→ Goal of the exercise: Reproduce the material below word for word, leaving out the pictures.

→ Stored records:
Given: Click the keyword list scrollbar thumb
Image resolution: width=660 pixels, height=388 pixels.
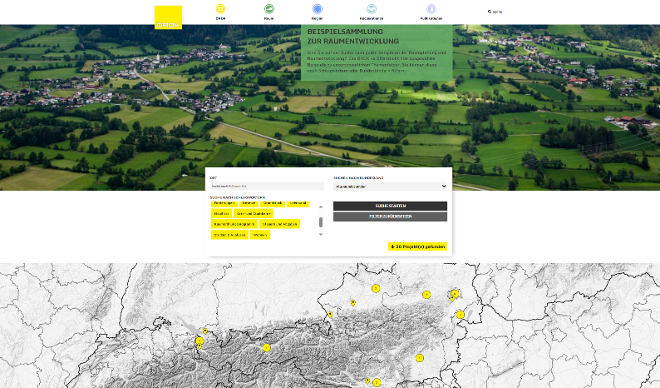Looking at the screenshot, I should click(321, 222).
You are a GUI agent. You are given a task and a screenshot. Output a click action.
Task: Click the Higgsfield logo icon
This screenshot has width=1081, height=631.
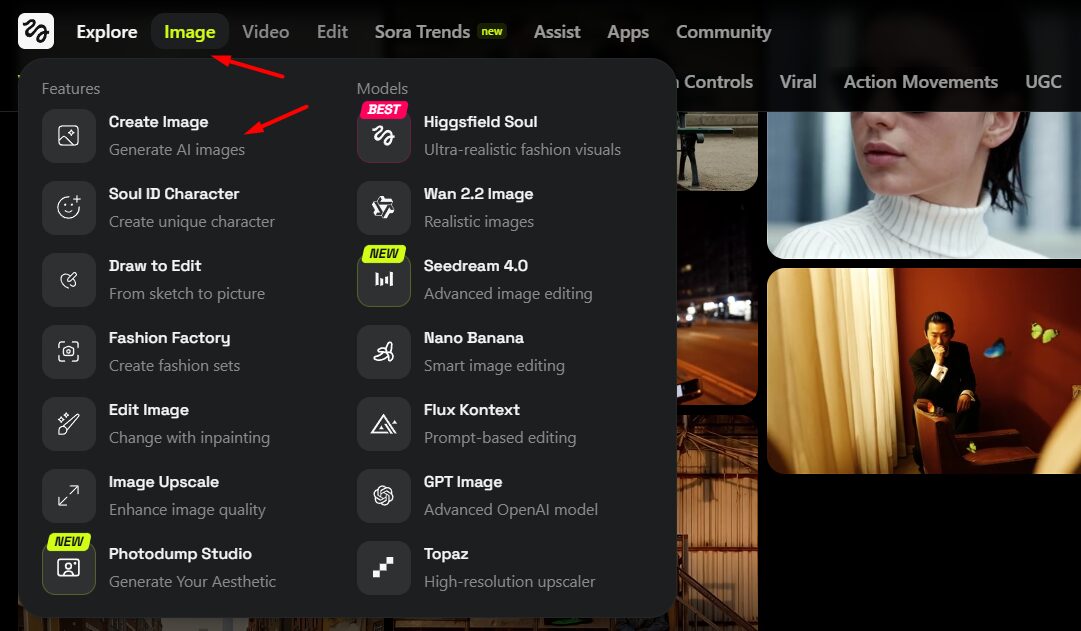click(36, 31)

→ Final answer:
Given: Click the keyword list scrollbar thumb
Image resolution: width=660 pixels, height=388 pixels.
Looking at the screenshot, I should click(321, 222).
You are a GUI agent. You are given a task and a screenshot. Output a click action.
Task: Click the Higgsfield logo icon
This screenshot has width=1081, height=631.
click(36, 31)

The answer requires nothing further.